How do you want people to feel after they see your film?

NoiseCat: This history is not past. It’s present. Indian residential and boarding schools had a death toll when they were open. They still do now, even after they’ve all closed. This history has been ignored far too long — by the churches and nations that perpetrated this cultural genocide, like Canada and the United States. But also by the families, like my own, who forgot and remained silent to survive.

(L–R) Julian Brave NoiseCat and Emily Kassie accept the U.S. Documentary Directing Award for their film “Sugarcane” at the 2024 Sundance Film Festival in Park City, Utah. (Photo by Michael Hurcomb/Shutterstock for Sundance Film Festival)

Kassie: I hope people are furious with the government, the church, and society’s indifference. That they are struck by the outstanding courage of the film’s protagonists. That they are moved by the poetry of the world. I also hope audiences find resonance in their own lives in the themes of family, pain, and love.

Films are lasting artistic legacies; what do you want yours to say?

NoiseCat: Our film is about what happens when the world breaks open, the memories of the departed return, and the truth finally gets its day. It’s about the devastating past and present consequences of a continent-wide policy of removing Indian children from their homes and families. It’s about the hard conversations families, communities, and nations avoid but need to have. And it’s about how returning to deeply Indigenous and human connections — to family, place, community, and culture — can pull the shards of these broken worlds back together.

Tell us why and how you got into filmmaking.
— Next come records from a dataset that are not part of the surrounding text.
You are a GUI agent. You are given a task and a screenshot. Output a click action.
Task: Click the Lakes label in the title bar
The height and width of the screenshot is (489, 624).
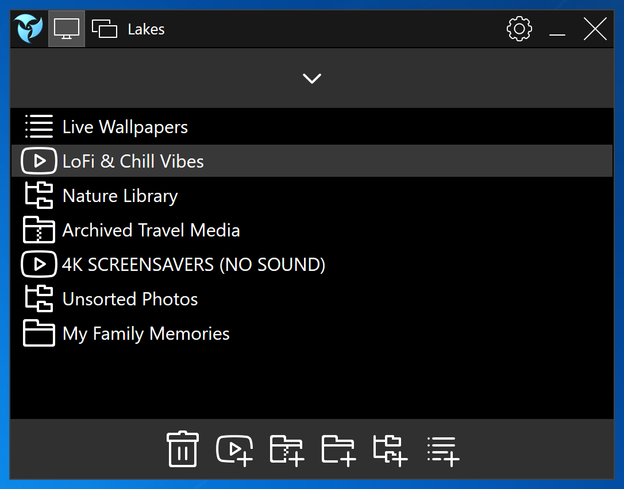coord(146,29)
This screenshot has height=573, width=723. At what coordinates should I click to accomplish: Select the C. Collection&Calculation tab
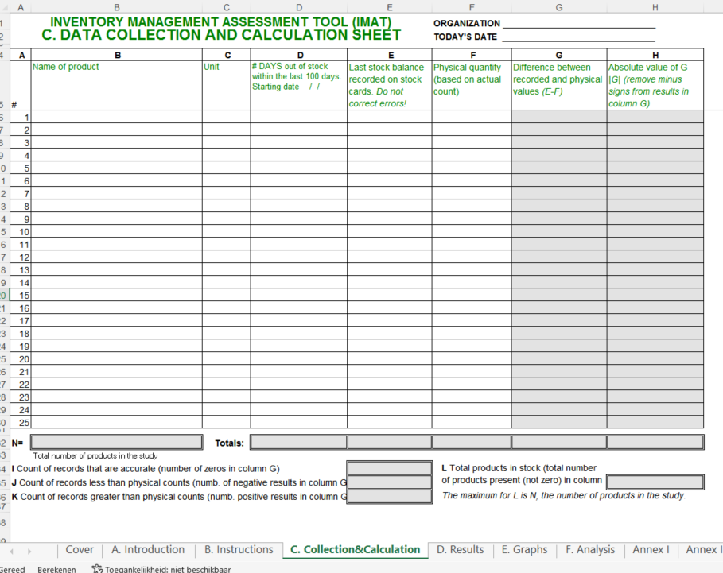[x=356, y=549]
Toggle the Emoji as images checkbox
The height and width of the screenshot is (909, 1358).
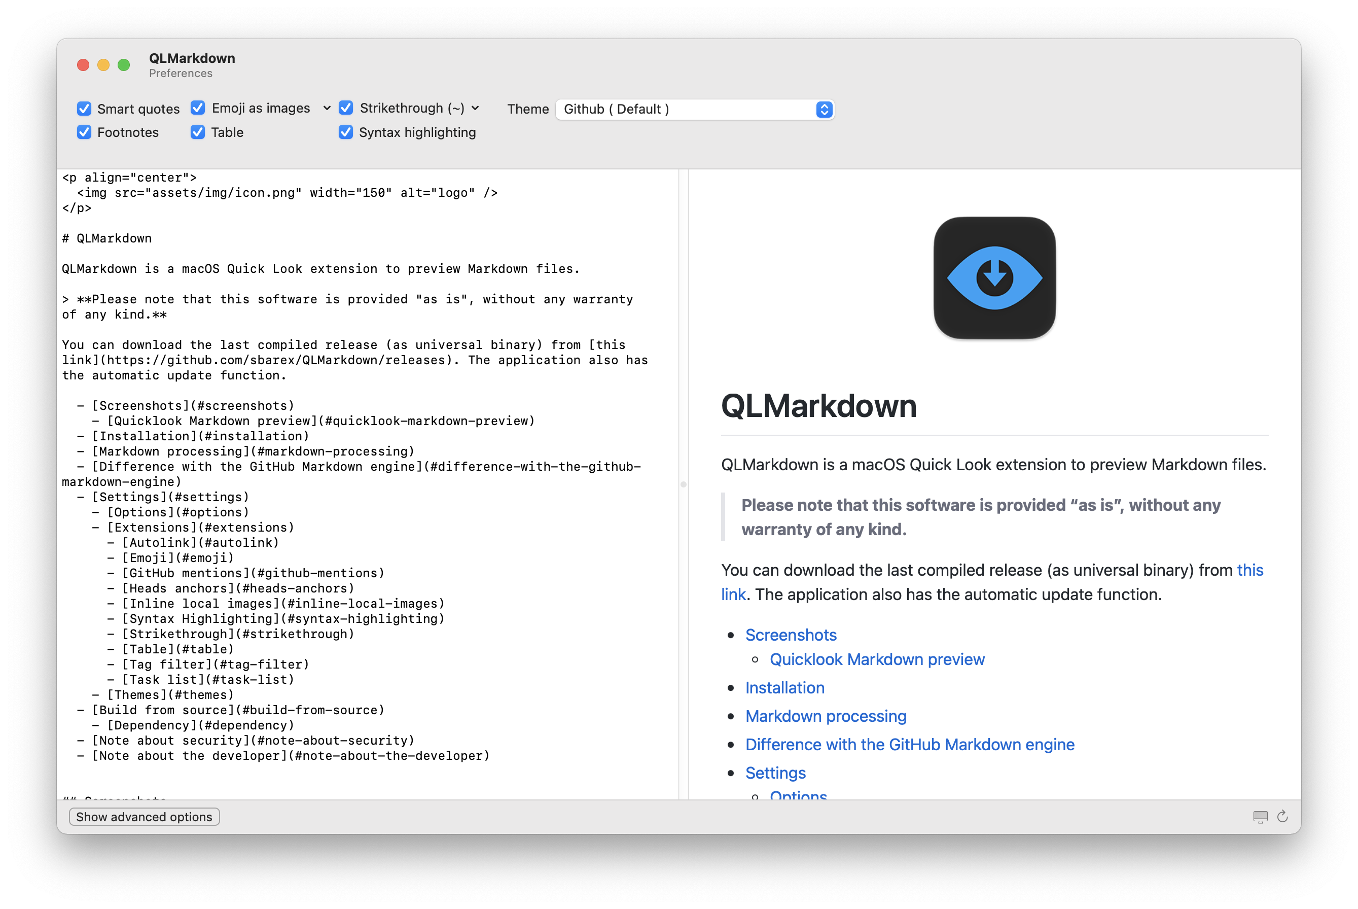pos(198,108)
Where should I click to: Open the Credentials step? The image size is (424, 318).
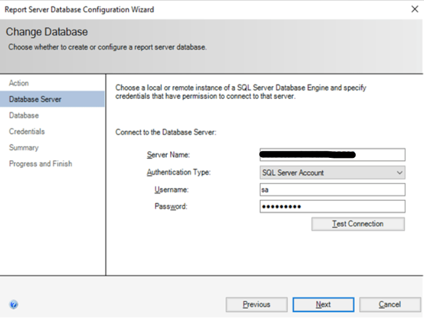pyautogui.click(x=27, y=131)
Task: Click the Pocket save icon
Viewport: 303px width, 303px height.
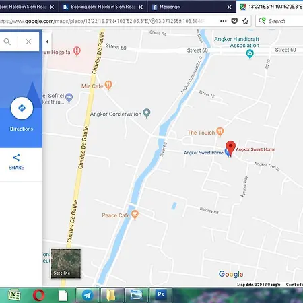Action: pyautogui.click(x=234, y=21)
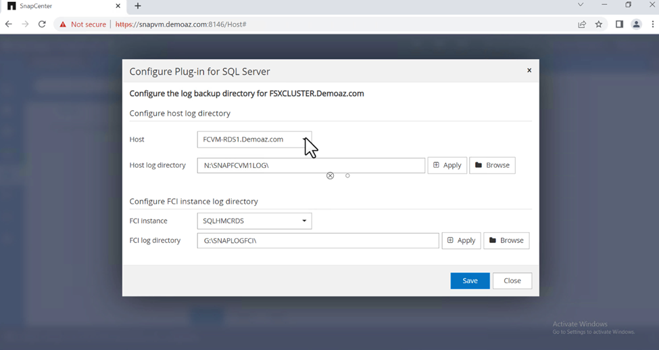Open a new browser tab

pos(138,6)
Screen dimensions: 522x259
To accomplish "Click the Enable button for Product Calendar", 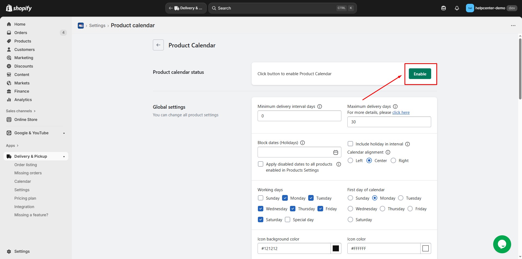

Kassie: I made my first documentary when I was 14, following gay students facing discrimination in religious high schools. It was the first injustice that I witnessed up close. As a theater kid, I loved to embody the stories of characters from other worlds, but living alongside the human experience and creating art to transform perspectives was exhilarating. Since then, I’ve traversed the world making short docs and telling visual stories about people caught in unjust systems and geopolitical conflicts.

Why is filmmaking important to you? Why is it important to the world?

NoiseCat: The Indian life and world that was very nearly annihilated by colonization and those Indian schools is beautiful. It has long been pushed to the margins of American culture and society, consigned to the far side of the frontier eclipsed by the West. But it’s a deeply human life, full of love, hurt, comedy, and contradiction. It’s a good life. And though it has long been overlooked and forgotten by Hollywood and this art form, it’s also a cinematic life.

Kassie: There are very few things that can change your heart, but I believe cinema is one of them. In an oversaturated media landscape where truth is murky, documentary films can transport us and help us see.

What three things do you always have in your refrigerator?

NoiseCat: Salmon, salmon, and salmon.

Kassie: Coffee, coffee, and coffee.

One thing people don’t know about me is _______.

NoiseCat: I once bailed my dad and his long-haired chihuahua Angus out of jail in Goldfield, Nevada.

Early bird or night owl?

NoiseCat: Afternoon salmon.

Kassie: Late night edits.

Tell us about your history with Sundance Institute. When was the first time you engaged with us? Why did you want your film to premiere with us?

Kassie: Our first week of shooting we knew we were part of something special. At the end of that week, it was the last day the Sundance documentary grant application was open. We decided to apply and I cut together 20 minutes from that first week of shooting. It’s the sample we used the whole way through. We were blown away when we got the grant, and we had an unbelievable experience with the Sundance Catalyst team who helped us shape our vision. I still can’t believe we get to share the film with the Sundance audience; we are so grateful.

What’s your favorite film that has come from the Sundance Institute or Festival?

NoiseCat and Kassie: One, two, three: Hunt for the Wilderpeople!